■ TASK ITEM ■
Report each line of the records where "agent" occurs.

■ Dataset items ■
++++++++++++++++++++
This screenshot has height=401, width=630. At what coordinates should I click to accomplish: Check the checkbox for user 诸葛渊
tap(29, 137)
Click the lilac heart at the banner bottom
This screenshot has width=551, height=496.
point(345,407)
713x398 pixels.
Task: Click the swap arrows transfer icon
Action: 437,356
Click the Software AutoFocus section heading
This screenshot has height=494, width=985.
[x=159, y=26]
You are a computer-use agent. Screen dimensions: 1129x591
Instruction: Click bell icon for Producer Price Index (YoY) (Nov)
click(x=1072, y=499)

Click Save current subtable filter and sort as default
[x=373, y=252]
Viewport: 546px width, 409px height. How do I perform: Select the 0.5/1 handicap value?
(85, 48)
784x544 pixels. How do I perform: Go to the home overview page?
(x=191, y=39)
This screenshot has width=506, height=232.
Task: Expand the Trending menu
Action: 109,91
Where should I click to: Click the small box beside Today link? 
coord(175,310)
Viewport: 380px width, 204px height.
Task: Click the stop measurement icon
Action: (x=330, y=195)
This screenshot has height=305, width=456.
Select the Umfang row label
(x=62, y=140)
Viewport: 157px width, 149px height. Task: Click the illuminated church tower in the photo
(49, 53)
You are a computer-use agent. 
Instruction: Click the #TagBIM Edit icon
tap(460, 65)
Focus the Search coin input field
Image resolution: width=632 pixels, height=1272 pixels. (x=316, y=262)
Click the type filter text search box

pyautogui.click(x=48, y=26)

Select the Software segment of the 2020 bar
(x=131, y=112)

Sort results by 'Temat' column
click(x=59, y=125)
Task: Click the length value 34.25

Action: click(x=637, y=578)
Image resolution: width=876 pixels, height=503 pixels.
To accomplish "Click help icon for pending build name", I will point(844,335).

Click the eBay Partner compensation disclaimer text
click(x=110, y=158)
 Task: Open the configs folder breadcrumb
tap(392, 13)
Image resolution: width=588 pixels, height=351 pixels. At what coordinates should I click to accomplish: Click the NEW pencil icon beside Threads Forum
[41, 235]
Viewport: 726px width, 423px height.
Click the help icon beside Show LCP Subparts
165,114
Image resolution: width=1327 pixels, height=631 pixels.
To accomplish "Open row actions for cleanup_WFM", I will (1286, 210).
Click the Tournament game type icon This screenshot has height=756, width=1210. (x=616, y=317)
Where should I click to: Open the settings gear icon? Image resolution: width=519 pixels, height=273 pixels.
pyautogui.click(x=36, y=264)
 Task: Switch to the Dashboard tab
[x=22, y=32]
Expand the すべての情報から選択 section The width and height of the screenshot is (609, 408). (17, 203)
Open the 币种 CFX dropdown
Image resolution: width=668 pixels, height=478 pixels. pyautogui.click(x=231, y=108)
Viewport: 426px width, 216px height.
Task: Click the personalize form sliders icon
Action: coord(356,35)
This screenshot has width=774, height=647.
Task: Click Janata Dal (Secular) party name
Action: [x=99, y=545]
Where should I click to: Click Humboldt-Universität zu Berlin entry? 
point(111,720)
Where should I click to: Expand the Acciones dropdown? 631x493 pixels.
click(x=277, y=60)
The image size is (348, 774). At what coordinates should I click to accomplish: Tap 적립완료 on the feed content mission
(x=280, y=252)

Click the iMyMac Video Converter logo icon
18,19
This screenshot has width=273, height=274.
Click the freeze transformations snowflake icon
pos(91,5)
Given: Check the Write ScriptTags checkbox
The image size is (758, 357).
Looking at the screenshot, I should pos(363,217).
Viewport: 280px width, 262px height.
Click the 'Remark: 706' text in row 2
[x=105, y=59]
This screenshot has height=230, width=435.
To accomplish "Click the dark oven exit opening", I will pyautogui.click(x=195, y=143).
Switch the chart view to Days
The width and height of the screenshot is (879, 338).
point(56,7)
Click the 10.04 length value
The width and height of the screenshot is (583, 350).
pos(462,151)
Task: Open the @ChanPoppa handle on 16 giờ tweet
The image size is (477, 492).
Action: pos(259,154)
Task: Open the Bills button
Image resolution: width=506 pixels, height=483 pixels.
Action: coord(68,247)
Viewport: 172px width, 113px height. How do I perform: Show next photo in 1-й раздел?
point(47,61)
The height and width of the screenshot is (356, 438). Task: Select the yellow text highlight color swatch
++++++++++++++++++++
■ WRITTEN RESPONSE ■
You are a computer-use agent. Screen dimensions: 1129x591
You are a computer-use agent. 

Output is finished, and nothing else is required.